The wonderful thing about comic strips – perhaps the most appealing thing about them, in fact – s that they are short bursts of standalone comedy. This works well on paper, but, as this film proves, it doesn’t translate quite as well to a 90-minute story. The plot feels a bit disjointed, and although the main story arc sees Charlie (Noah Schnapp) trying to get a new student, The Little Red-Haired Girl (Francesca Capaldi), to notice him, the movie feels like it would have been better split into multiple cartoons.

The sub plot about Snoopy and the Red Baron – a pilot he fights in a story he is writing – feels more like a way to get Snoopy (Bill Melendez) some extra screen time than anything else, and the film would have been more cohesive if this scene had been cut.

Plot holes aside, the film has a real charm, and it’s nice to see that the characters just as they were in the original. Charlie is still the bumbling “blockhead” with a history of bad luck; Snoopy is still his faithful friend who is simultaneously rooting for him whilst laughing at his mishaps and Lucy (Hadley Belle Miller) is still as loud and obnoxious as ever.
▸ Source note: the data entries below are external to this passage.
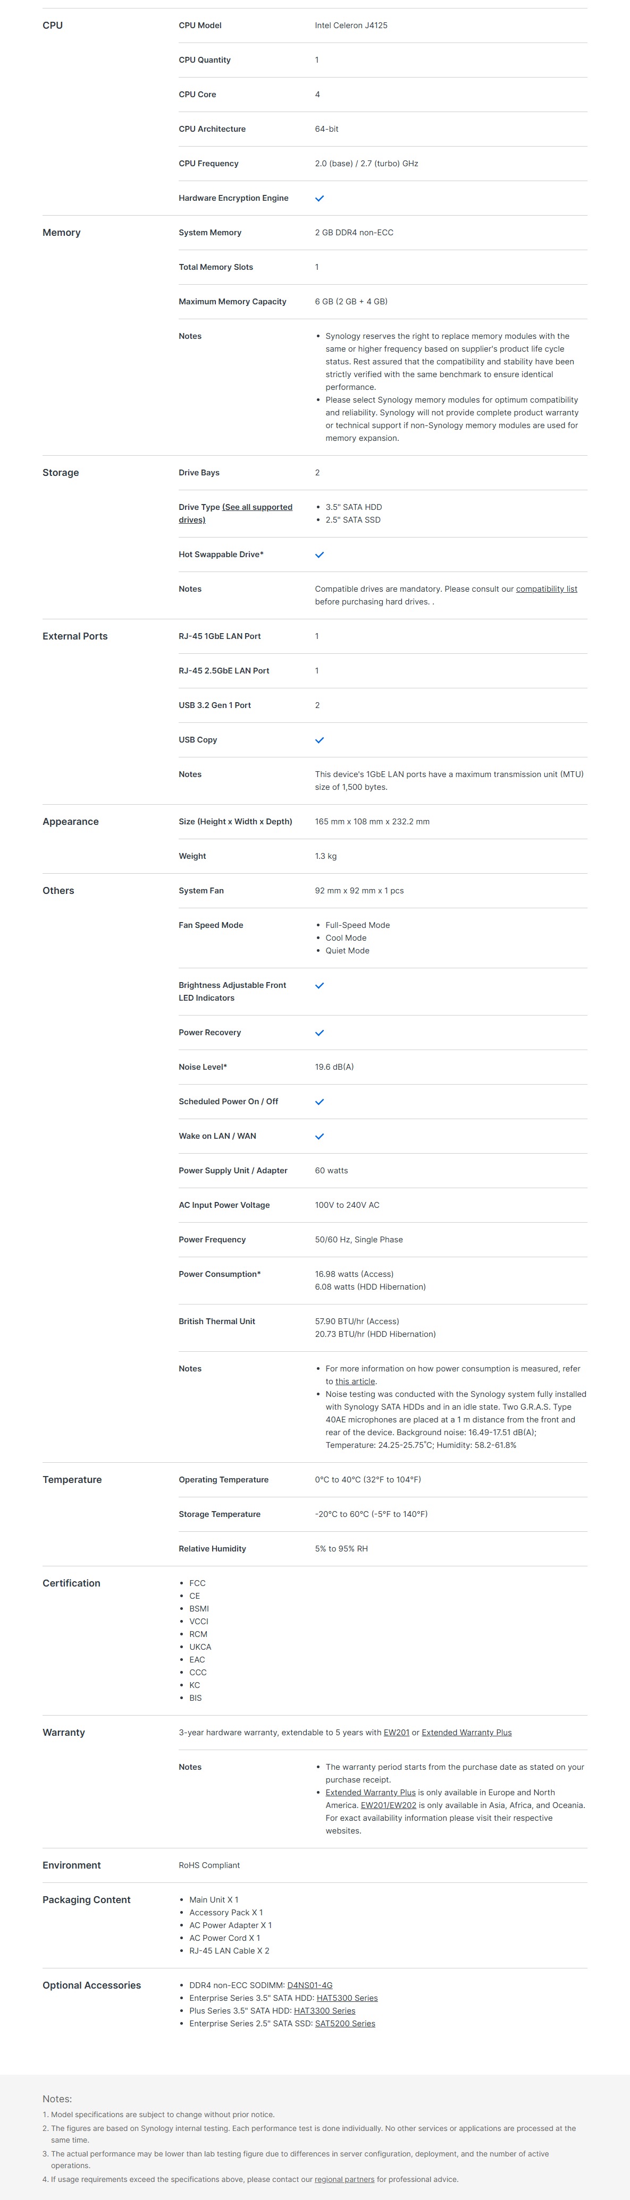Click the Scheduled Power On/Off checkmark
Viewport: 630px width, 2200px height.
pos(320,1102)

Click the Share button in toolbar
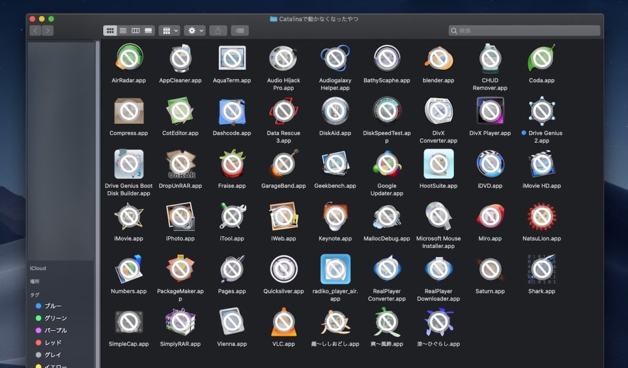[218, 30]
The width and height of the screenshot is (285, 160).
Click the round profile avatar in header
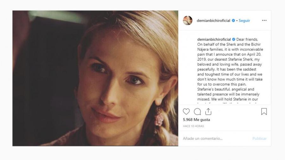click(187, 21)
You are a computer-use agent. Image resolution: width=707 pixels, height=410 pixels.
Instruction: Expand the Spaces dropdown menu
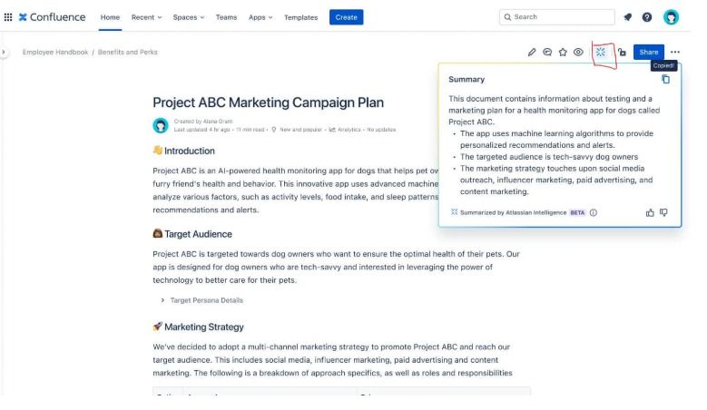(x=189, y=17)
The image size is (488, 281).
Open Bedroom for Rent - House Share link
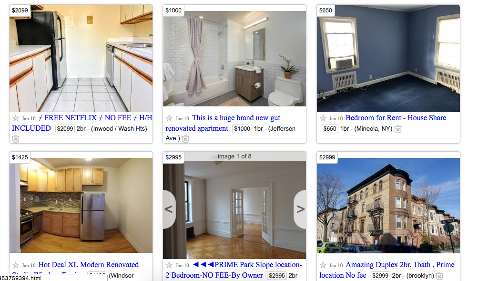[396, 118]
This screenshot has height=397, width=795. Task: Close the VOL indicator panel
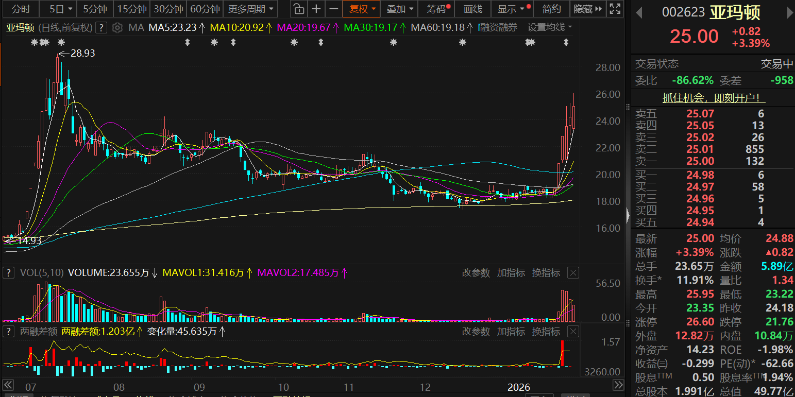573,273
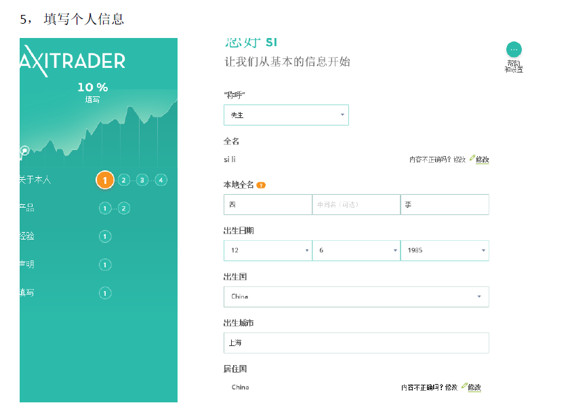Go to step 4 circle of 关于本人
572x420 pixels.
pyautogui.click(x=161, y=180)
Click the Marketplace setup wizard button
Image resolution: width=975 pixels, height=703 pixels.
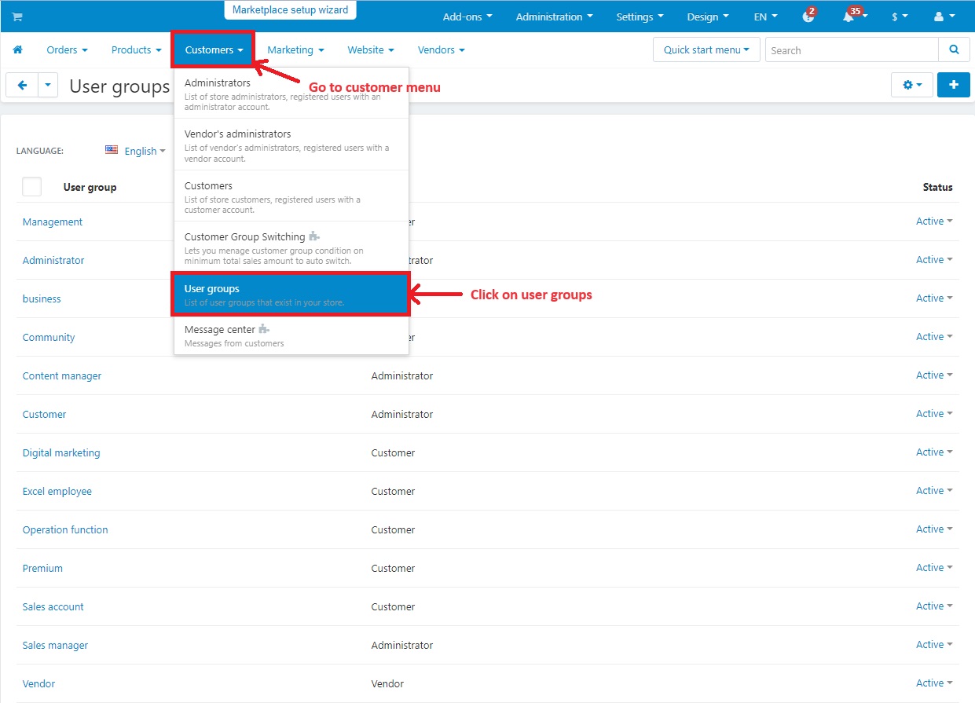coord(290,10)
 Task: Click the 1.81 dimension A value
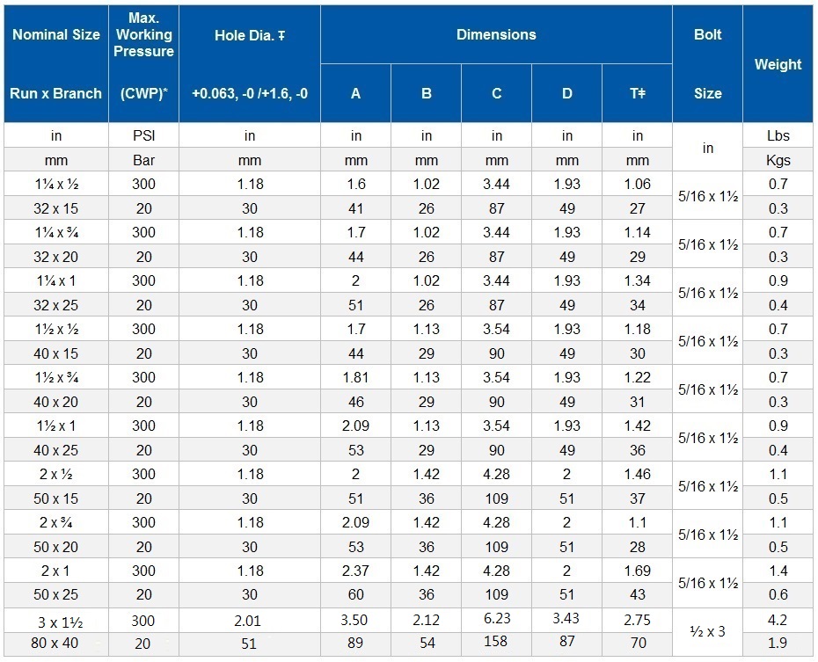click(355, 377)

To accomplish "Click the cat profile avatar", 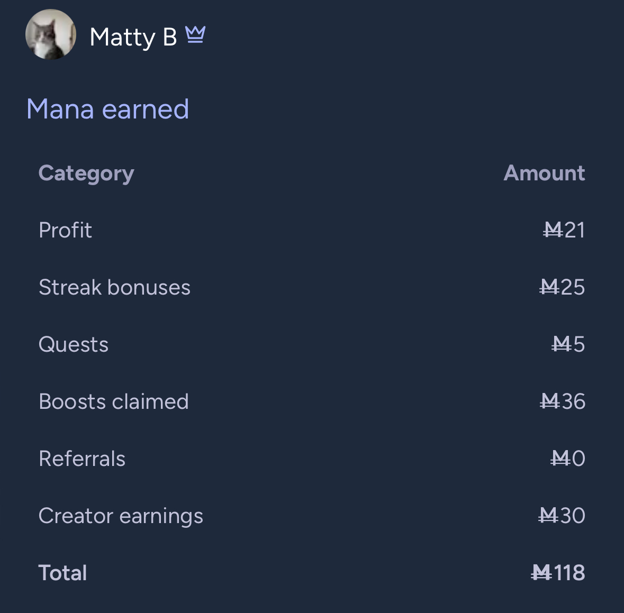I will click(x=50, y=34).
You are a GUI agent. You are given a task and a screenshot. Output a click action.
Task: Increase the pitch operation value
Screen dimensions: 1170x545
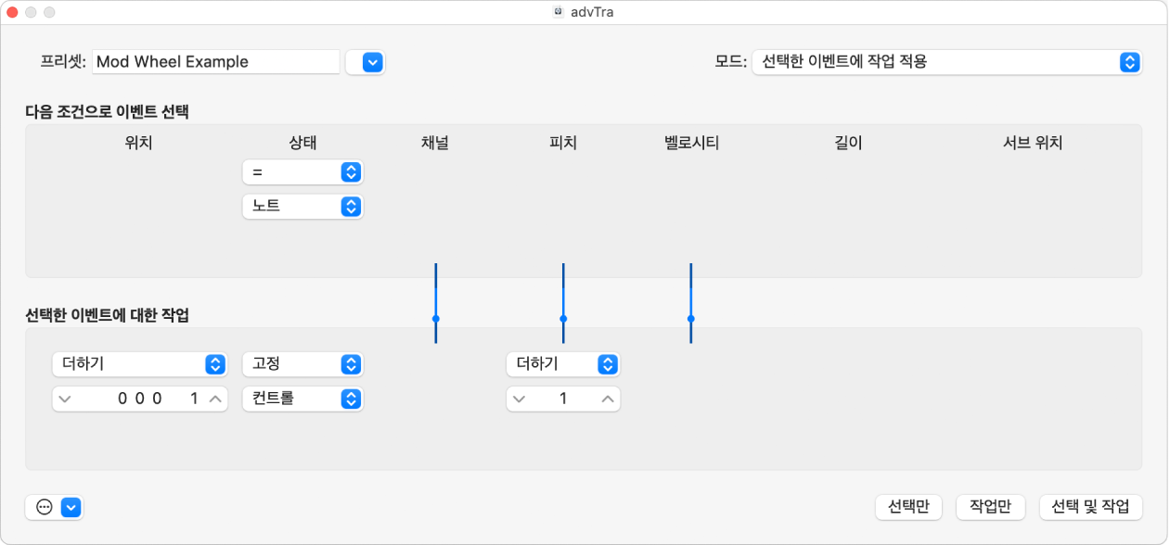[608, 399]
The highlight of the film though, is undoubtedly the animation. The team at Blue Sky Studios have done a magnificent job of bringing Charlie and friends into 2015 while preserving some of the hand drawn elements of the original cartoon, like little speech bubbles and some “Zzzz” above a sleeping Snoopy.

Along with the animation, there are a lot of nice quirks about Snoopy: The Peanuts Movie, like the fact that the producers used mostly child actors to voice the characters, and Charlie’s heartwarming acceptance of himself – it’s just a shame that these individual triumphs don’t all come together with the same overall success.